▶ _PASSAGE TO READ_:
================================

Photo: Courtesy of Jamaica Gleaner
We talk to Nathan Carr, who runs the website The Home of Caribbean Football, about Brian Brown, the Harbour View FC striker who Philadelphia Union interim head coach Jim Curtin confirmed is about to join the club. You can follow The Home of Caribbean Football on Twitter at @.
Philly Soccer Page: From press reports, it looks like Brown was a scoring phenom in his high school days. What can you share about his background?
Nathan Carr: Called Brian ‘Rambo’ Brown Jr. as his father — a former Seba United player — shares the same name, Brown was born into a football-orientated family. Indeed, Brown was a very prolific striker for Rusea’s High at high school level and to try and illustrate his effectiveness in front of goal, perhaps the use of statistics will help: as of 2012 he was schoolboy football’s top scorer over the past couple of seasons plus the leading all-time goal-getter for Rusea’s High. He notched 38 goals in 2012 which accumulated to over 60 in the past two campaigns previous to that. Quite simply, Brown ran riot at this level and showed all the necessary attributes to go on and make the step up to a higher standard.
PSP: After scoring three goals in 17 appearances with Montego Bay in 2012-13, Brown had a little bit of a dry spell following his move to Harbour View for the rest of the 2012-13 season (0 goals in 10 appearances). Was that simply an adjustment period with him getting limited minutes as he adjusted to his new team, or were there injury issues?
NC: It is fair to say Brown found the transition phase between switching from Montego Bay to Harbour View difficult. At Montego Bay he was marginalized and predominantly used off the bench, last year admitting on the Jamaican football TV program, Football GPS, that he didn’t feel he was handed adequate game time in order to make the desired impact. His first few months in a Harbour View shirt were probably not as smooth nor seamless as Brown would have liked, but in fairness to him, he did eventually make the adjustment and last season was a revelation in the Jamaican Premier League.

================================

▶ _REQUIRED TASKS_:
[A] Using the interview about Brian Brown, decide whether each statement agrees with it: (i) Brown's father once played for Seba United; (ii) Brown scored at least once in his first ten appearances for Harbour View; (iii) at Montego Bay, Brown mostly came off the bench. For each, answer yes or no and quote the exact words that decide it.
[B] Turn the paragraph of the interview about Brian Brown that begins "It is fair to say" into a short bulleted list that keeps its main facts.

▶ _RECORD EXTRACTS_:
================================

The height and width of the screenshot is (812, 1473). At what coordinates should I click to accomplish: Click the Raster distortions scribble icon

================================

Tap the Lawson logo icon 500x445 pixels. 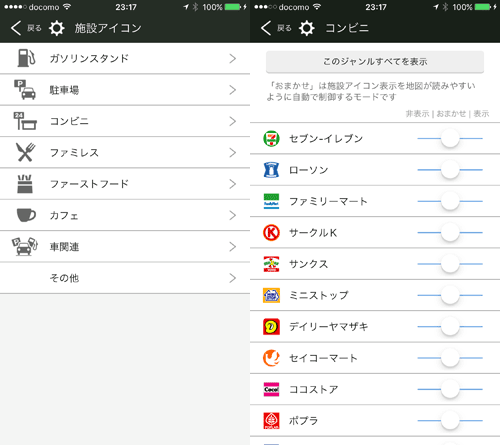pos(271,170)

================================

▶ _ANSWERS TO EACH TASK_:
[A]
(i) Yes: "his father — a former Seba United player — shares the same name"
(ii) No: "0 goals in 10 appearances"
(iii) Yes: "predominantly used off the bench"

[B]
- Brown found the move from Montego Bay to Harbour View difficult.
- At Montego Bay he was marginalized and mostly used off the bench.
- Last year, on the Jamaican football TV program Football GPS, he said he hadn't been given enough game time to make the impact he wanted.
- His first few months at Harbour View were not as smooth as he would have liked.
- He eventually adjusted, and last season was a revelation in the Jamaican Premier League.